The most popular areas for investment included on-demand healthcare services, disease monitoring and behavioral health.
Among the biggest medical device deals were $125 million in financing for Outset Medical, which makes a connected dialysis system, and $146 million to wearable defibrillator maker Element Science.
Top funding beneficiaries across other sectors were prescription delivery service Alto Pharmacy ($250 million); telehealth services company Amwell ($194 million); AI-driven drug discovery platform Insitro ($143 million); on-demand urgent care company DispatchHealth ($136 million); and evidence-based therapy and psychiatry platform Mindstrong Health ($100 million).

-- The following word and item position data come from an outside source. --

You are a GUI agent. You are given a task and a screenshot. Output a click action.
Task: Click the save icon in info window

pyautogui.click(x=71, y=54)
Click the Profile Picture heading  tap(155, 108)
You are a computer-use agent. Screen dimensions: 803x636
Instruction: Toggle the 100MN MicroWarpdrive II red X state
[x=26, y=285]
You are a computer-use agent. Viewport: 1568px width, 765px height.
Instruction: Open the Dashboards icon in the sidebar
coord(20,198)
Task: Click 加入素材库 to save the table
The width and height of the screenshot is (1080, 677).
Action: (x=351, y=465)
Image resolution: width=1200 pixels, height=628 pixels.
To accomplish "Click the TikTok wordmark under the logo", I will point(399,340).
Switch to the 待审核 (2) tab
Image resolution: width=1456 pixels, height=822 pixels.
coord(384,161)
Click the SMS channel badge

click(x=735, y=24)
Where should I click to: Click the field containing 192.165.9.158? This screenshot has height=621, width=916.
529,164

As for the distribution of investment transactions across corporate investor type, the fraction covering medical device companies has declined slightly since 2018, from 6% that year, to 4% last year, to 3% in the first half of 2020, as providers, biopharma companies and traditional tech companies have stepped up their shares since last year.
The report pointed to several policy changes that helped expand the use of virtual care, including CMS' waiving of the video requirement for reimbursement of some telemedicine services; allowing remote billing for outpatient services; and making more providers eligible for remote-care reimbursement. HHS agreed to waive HIPAA penalties for telehealth cases conducted in good faith and reduced the penalty cap for some violations. In addition, many states reduced licensure barriers, enabling clinicians to provide care across state lines.
"While some of these changes may not be permanent, it's tough to close the barn door after the cat is out of the bag. Consumers and providers have experienced the value and convenience of virtual care. We believe these new virtual care habits will create new care paradigms beyond the pandemic," Rock Health said.
A caveat to the rosy 2020 digital health investment outlook: While the pandemic appears to be driving interest in the digital health sector, a second wave of the virus and potential longer-term economic slowdown could quickly derail the uptrend, the report said.